Attorneys with the Philadelphia firm Burke O’Neill and the Center for Constitutional Rights filed the suit (pdf) in the U.S. District Court for the District of Columbia. It claims Blackwater is responsible for “the extrajudicial killing of Oday Ismail Ibraheem, Himoud Saed Atban, and Usama Fadhil Abbas,” and for mental and physical damages suffered by Talib Mutlaq Deewan, who survived the shooting. Deewan and the families are seeking compensatory and punitive damages, but no monetary amount is specified in the suit. The case has “great implications for the application of the rule of law and the rebuilding of the U.S.’s reputation abroad,” says Vincent Warren, CCR’s executive director and an attorney on the case. Contacts of CCR and Burke O’Neill on the ground in Iraq from the Abu Ghraib lawsuit reached out to the September 16 victims’ families to offer legal assistance.
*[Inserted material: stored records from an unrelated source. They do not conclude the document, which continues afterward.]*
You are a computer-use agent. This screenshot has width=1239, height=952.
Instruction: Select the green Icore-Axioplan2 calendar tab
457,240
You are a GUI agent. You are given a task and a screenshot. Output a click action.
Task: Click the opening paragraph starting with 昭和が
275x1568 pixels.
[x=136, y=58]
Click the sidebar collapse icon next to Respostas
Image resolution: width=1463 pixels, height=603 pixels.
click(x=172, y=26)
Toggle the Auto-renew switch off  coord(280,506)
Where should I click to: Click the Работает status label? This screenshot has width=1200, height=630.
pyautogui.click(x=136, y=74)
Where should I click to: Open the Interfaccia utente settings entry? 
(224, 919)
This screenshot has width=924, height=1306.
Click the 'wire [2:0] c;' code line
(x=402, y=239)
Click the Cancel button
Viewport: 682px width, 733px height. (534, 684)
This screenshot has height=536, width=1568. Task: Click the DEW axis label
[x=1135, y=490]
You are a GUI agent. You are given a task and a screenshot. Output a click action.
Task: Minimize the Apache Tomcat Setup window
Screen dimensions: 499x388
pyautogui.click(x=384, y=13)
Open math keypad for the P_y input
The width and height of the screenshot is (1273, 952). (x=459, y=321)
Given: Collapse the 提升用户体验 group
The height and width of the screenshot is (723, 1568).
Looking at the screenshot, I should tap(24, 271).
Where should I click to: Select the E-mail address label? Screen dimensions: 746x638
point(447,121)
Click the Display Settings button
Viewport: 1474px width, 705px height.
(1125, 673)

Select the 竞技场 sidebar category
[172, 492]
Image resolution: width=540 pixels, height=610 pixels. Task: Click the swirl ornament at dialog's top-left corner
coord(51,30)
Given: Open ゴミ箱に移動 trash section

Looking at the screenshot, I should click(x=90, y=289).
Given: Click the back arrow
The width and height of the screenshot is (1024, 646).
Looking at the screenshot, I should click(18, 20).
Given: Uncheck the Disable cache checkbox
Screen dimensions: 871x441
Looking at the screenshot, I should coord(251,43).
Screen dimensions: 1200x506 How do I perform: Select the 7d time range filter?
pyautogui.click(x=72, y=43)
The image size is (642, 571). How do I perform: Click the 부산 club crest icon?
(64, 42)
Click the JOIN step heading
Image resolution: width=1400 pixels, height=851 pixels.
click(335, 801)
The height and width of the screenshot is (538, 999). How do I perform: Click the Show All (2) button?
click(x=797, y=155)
The plaintiffs rely on the Alien Tort Statute for their suit, part of a 1789 law passed to give foreigners standing to sue U.S. persons or organizations if they can’t seek legal action in their own country. Thanks to a Coalition Provisional Authority edict known as Order 17, Blackwater is effectively outside Iraqi law.

Private security companies have in recent months sought new legislation clarifying the legal rules under which they operate abroad — in part, to avoid lawsuits like today’s. The International Peace Operations Association has thrown its weight behind a bill that passed the House last Friday firmly placing private military firms under the Military Extraterritorial Jurisdiction Act — which allows U.S. government prosecution of crimes committed by uniformed personnel overseas — as “in the long-term interest of our industry.” Ironically, Blackwater withdrew from the IPOA recently.

But the significance of the suit doesn’t stop with the legal principle of Iraqis suing contractors. The complaint filed today could potentially expose much about Blackwater’s activities, both in Iraq and in general. In the course of discovery, the plaintiff’s lawyers are likely to ask for the disclosure of documents substantiating all sorts of rumored misdeeds. Among the allegations:

Reasonable discovery is likely to produce evidence of additional killings by Blackwater. Reasonable discovery is also likely to produce evidence that Blackwater on one or more occasions attempted to cover up its killings by paying modest sums (e.g., $15,000) to the families of Iraqis whom Blackwater forces shot for no reason. …

Reasonable discovery will establish that Blackwater significantly and consistently underreports excessive use of force by its employees in its own documentation. …

Reasonable discovery will establish that Blackwater heavily markets the fact that it has never had any American official under its protection killed in Iraq. Reasonable discovery will establish that Blackwater views its willingness to kill innocent people as a strategic advantage setting Blackwater apart and above other security companies. …

Reasonable discovery is likely to reveal Blackwater hired foreign nationals without regard for the fact that they were forbidden by the laws of their own country from serving as mercenaries.

Warren expects that Blackwater will file a motion to dismiss the case, meaning it’ll take a while — years, perhaps, if the Titan-CACI lawsuit is any guide — before the case actually proceeds, if at all. A phone call requesting comment from Blackwater spokeswoman Anne Tyrell was not immediately returned.

Update: This post initially stated, erroneously, that the lawsuit represents the first time Iraqis have sued a U.S. private military company. I regret the error.